8. Not Isolating Problem Areas. Few guitar players are aware of the small things that hold them back in big ways. Because these little imperfections seem insignificant to us, we often ignore them. The truth is, small hinges open big doors. In the video mentioned above I explained how allowing your guitar pick to lose its momentum when you are ‘not picking’ a note on the guitar makes your playing slow and sloppy…. which will make you feel very frustrated. This is why I was sure to make a special point to help you avoid that mistake. For example, before recording a new album I will practice very differently compared to the period before going on tour. Once I’m actually on tour my practice routine changes drastically again. The rest of the year my practicing schedule changes yet again. This happens because in each case my challenges and goals are totally different. When my guitar students ask me, “Tom, how do you practice guitar?” I’m careful not to let my students assume that they should practice the same way that I do. Your practice schedule and strategy needs to be built around YOU and you only! If you need help building your own practice schedule, email me directly.
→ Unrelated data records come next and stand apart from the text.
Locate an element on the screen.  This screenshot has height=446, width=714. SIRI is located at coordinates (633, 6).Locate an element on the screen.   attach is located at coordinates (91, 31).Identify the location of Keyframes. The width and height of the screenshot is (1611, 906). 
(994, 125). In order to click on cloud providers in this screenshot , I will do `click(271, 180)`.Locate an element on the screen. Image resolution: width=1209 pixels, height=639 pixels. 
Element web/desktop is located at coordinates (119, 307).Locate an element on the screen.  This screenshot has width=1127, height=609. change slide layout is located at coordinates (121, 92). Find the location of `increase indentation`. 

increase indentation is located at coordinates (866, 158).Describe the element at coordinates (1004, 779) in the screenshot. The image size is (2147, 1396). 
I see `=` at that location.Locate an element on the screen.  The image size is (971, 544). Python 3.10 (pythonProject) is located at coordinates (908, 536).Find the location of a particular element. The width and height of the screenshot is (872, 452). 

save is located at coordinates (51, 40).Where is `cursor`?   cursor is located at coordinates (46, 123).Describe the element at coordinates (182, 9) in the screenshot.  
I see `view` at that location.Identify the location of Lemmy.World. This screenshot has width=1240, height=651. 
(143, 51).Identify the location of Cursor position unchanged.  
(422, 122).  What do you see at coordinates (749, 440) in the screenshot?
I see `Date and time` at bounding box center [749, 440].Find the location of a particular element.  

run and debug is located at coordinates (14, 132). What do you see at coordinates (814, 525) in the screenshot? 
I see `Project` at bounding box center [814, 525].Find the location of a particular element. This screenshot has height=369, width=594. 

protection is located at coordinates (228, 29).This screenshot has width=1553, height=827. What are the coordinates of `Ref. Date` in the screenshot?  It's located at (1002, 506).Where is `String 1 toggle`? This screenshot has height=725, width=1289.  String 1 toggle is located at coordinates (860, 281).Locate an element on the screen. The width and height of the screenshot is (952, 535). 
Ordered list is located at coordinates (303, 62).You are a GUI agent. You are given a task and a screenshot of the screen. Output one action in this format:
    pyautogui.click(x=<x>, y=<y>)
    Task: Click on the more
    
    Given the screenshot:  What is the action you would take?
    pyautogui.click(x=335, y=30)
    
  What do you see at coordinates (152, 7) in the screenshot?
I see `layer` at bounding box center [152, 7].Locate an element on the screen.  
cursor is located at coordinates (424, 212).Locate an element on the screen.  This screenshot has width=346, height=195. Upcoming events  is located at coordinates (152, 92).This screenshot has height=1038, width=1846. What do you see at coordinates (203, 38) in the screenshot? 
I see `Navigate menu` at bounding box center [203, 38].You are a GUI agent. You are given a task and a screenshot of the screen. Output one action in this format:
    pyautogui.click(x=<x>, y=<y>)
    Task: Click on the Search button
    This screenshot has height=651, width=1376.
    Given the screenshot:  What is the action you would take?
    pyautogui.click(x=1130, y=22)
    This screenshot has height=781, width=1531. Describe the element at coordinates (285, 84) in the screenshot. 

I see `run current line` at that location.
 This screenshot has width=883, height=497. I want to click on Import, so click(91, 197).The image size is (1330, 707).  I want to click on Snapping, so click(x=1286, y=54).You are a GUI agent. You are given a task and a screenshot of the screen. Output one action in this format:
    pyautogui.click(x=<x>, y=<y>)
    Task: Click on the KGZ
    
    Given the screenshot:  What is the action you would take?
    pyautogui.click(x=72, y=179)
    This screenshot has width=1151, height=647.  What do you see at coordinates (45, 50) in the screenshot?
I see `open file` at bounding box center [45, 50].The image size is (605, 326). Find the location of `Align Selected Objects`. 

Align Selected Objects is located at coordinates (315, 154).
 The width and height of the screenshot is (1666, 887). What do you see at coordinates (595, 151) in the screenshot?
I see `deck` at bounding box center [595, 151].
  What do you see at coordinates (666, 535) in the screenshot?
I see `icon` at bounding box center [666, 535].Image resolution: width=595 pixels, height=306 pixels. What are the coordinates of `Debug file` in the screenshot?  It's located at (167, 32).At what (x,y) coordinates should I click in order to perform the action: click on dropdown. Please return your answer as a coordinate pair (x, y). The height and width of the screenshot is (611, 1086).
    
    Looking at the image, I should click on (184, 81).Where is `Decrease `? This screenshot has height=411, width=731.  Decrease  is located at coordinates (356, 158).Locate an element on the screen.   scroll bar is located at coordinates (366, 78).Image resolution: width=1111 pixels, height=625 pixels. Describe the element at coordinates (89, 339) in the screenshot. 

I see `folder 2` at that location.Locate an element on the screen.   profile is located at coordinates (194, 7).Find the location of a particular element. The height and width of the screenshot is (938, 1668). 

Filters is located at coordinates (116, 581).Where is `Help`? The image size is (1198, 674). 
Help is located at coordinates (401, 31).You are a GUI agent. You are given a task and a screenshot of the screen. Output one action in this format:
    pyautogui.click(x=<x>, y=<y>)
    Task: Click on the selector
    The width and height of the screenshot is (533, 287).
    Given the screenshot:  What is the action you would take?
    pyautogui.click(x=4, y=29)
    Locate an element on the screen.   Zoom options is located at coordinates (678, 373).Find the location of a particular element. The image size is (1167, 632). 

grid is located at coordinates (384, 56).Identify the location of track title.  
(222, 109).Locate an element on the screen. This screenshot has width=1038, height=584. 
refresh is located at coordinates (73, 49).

9.Learning From Too Many Different Sources Of Information. There will always be many learning opportunities and various paths to take, but it is critical that you do not get distracted into following a piece of advice from one person, then another piece of advice from another person and then follow more resources from somewhere else and so on and so on... while different people may have some good ideas to offer, the fact is, distraction is a big reason why many guitar players who are actively learning, don't really move forward quickly... these people are always busy following totally different resources, teachers, philosophies, instructional videos, free online guitar lessons, but all of this leads them to take one step forward, then 2 steps to the right, then one step forward, then 3 steps to the left, then one step backward, then two to the right, then 1 step forward and then another step to the left.